Records supplied
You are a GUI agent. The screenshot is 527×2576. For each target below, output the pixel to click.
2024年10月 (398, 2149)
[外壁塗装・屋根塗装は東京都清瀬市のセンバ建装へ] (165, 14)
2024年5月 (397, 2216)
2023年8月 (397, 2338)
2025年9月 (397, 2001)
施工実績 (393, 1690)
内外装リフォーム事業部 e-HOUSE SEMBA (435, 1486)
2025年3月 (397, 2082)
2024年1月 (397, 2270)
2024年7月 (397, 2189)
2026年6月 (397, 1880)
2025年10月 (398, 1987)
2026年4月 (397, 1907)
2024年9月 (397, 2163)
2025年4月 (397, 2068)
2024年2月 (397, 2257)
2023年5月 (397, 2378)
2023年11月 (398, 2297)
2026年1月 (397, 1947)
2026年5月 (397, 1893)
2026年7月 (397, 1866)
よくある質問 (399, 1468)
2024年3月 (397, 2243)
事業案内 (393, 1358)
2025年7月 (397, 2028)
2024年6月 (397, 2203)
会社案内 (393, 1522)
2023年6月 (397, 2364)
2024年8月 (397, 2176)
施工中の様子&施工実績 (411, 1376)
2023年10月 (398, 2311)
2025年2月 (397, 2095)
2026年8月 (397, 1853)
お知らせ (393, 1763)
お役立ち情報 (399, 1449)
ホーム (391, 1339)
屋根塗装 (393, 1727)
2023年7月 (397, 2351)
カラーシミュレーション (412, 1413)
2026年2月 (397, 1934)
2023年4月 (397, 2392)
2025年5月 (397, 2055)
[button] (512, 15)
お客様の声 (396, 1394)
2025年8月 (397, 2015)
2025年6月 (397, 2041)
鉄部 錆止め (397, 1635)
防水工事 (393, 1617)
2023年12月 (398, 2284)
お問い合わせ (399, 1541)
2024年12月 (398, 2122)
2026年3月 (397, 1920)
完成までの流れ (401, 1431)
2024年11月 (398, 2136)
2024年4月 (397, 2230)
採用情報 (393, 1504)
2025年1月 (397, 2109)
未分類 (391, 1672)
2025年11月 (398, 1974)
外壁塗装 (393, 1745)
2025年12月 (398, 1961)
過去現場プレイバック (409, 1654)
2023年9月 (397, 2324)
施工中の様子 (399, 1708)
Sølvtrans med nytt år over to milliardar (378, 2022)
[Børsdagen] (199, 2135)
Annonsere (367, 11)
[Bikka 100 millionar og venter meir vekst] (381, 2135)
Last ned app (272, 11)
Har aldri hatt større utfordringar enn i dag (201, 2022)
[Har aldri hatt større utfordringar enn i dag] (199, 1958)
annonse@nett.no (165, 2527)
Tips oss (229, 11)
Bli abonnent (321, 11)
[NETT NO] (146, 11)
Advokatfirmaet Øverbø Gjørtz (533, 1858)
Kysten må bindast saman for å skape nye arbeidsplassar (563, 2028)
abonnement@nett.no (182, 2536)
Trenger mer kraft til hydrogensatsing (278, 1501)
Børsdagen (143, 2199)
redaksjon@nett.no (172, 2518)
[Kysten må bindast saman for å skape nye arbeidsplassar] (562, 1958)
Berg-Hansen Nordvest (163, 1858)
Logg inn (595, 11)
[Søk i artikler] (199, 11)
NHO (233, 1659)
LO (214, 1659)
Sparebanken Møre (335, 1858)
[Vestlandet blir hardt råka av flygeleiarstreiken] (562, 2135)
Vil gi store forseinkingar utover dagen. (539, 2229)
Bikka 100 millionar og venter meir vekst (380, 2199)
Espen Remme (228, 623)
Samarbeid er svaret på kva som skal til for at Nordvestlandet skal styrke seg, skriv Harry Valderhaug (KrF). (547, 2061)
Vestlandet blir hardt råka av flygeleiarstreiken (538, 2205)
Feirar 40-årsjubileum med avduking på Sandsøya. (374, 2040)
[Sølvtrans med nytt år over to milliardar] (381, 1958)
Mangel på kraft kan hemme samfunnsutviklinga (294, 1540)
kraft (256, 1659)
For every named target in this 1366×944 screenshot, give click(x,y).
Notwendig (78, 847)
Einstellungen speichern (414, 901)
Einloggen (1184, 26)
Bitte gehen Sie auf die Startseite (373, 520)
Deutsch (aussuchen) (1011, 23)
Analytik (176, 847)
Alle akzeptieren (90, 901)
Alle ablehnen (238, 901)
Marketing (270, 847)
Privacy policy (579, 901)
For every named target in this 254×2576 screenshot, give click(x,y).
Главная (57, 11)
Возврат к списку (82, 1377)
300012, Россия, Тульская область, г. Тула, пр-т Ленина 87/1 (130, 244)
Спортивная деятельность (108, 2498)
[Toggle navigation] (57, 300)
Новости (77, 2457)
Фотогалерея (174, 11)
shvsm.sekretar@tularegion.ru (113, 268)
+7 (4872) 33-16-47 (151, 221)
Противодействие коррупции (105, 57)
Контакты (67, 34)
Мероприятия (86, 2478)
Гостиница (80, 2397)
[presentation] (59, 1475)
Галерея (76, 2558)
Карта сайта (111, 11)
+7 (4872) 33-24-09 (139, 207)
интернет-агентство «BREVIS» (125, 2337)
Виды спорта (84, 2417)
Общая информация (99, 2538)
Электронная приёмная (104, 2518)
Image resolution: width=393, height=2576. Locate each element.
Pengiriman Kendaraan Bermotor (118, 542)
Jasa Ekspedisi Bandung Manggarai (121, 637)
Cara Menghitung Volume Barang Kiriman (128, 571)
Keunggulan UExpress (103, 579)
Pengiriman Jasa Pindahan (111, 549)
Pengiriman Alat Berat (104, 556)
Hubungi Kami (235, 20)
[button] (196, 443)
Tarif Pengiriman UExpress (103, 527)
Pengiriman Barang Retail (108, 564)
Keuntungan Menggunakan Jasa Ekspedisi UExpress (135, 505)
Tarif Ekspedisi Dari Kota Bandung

Problem statement
Lines from the one containing "Alle akzeptieren (90, 901)" through the last line of the records, restated word for word: that is the whole response.

Result below
Alle akzeptieren (90, 901)
Alle ablehnen (238, 901)
Marketing (270, 847)
Privacy policy (579, 901)
For every named target in this 254×2576 screenshot, give click(x,y).
Главная (57, 11)
Возврат к списку (82, 1377)
300012, Россия, Тульская область, г. Тула, пр-т Ленина 87/1 (130, 244)
Спортивная деятельность (108, 2498)
[Toggle navigation] (57, 300)
Новости (77, 2457)
Фотогалерея (174, 11)
shvsm.sekretar@tularegion.ru (113, 268)
+7 (4872) 33-16-47 (151, 221)
Противодействие коррупции (105, 57)
Контакты (67, 34)
Мероприятия (86, 2478)
Гостиница (80, 2397)
[presentation] (59, 1475)
Галерея (76, 2558)
Карта сайта (111, 11)
+7 (4872) 33-24-09 (139, 207)
интернет-агентство «BREVIS» (125, 2337)
Виды спорта (84, 2417)
Общая информация (99, 2538)
Электронная приёмная (104, 2518)
Image resolution: width=393, height=2576. Locate each element.
Pengiriman Kendaraan Bermotor (118, 542)
Jasa Ekspedisi Bandung Manggarai (121, 637)
Cara Menghitung Volume Barang Kiriman (128, 571)
Keunggulan UExpress (103, 579)
Pengiriman Jasa Pindahan (111, 549)
Pengiriman Alat Berat (104, 556)
Hubungi Kami (235, 20)
[button] (196, 443)
Tarif Pengiriman UExpress (103, 527)
Pengiriman Barang Retail (108, 564)
Keuntungan Menggunakan Jasa Ekspedisi UExpress (135, 505)
Tarif Ekspedisi Dari Kota Bandung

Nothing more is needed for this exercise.